Existe um povo que a bandeira empresta
P'ra cobrir tanta infâmia e cobardia!...
E deixa-a transformar-se nessa festa
Em manto impuro de bacante fria!...
Meu Deus! meu Deus! mas que bandeira é esta,
Que impudente na gávea tripudia?
Silêncio. Musa... chora, e chora tanto
Que o pavilhão se lave no teu pranto! Castro Alves, Navio Negreiro
Antes de tudo cabe uma ressalva explicativa em relação ao título deste texto. Lanço mão aqui do conceito cunhado por Caio Prado Jr. por duas razões; primeiro, emprego a mesma definição utilizada por ele quando se referia às circunstâncias sociais, político e econômicas que emolduravam o período histórico conhecido como colonização; segundo, afirmo igualmente que minhas crenças analíticas situam as origens deste processo no período primitivo de nossa formação.

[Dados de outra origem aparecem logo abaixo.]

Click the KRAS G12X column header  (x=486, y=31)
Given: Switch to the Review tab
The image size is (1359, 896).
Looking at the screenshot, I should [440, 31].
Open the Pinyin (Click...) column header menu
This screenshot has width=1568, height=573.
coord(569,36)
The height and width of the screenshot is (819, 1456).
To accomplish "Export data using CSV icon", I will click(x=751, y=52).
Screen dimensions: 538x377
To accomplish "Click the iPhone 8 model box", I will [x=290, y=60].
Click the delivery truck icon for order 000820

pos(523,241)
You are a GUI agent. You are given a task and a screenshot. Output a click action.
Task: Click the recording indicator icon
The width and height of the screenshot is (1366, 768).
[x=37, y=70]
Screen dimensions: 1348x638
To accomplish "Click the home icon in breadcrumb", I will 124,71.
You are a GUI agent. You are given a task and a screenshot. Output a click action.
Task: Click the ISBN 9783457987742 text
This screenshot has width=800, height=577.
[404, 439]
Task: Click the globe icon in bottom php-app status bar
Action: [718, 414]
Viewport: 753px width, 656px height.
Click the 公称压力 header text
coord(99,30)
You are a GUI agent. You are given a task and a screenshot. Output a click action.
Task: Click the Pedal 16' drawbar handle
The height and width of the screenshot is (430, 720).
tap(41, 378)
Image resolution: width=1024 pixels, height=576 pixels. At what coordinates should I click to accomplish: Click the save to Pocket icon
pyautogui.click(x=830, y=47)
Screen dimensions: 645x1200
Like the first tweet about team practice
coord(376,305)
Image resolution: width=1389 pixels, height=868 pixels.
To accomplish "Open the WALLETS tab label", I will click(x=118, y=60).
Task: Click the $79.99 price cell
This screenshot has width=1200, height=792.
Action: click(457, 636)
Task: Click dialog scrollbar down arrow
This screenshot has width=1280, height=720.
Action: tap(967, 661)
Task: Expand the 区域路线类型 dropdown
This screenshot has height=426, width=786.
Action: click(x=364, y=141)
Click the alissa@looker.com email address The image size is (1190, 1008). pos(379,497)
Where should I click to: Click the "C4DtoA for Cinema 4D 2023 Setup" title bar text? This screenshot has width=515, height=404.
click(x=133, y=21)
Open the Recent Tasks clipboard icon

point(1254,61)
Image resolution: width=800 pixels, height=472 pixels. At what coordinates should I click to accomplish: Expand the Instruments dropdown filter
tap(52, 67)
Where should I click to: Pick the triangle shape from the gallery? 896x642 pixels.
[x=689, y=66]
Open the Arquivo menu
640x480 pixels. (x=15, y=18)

A estrutura sobre a qual ergue-se as relações que fundamentam e constroem a nossa sociedade segue um sentido único, o sentido do nosso processo histórico. Sob ele encontraremos não apenas os fatos que ilustram e emolduram nossa identidade histórica, mas nos será dada a via de acesso para a compreensão do caráter de nossa sociedade contemporânea. Somos fruto de discursos e embates físicos que no decorrer de cinco séculos narrativos tingiram a brasileiridade com um tempero específico. As relações que governam o nosso cotidiano, subscritas em um contrato de senso comum, na verdade guardam a força da corrente incontestável e, as vezes tendo a crer em rompantes de pessimismo, inelutável da história.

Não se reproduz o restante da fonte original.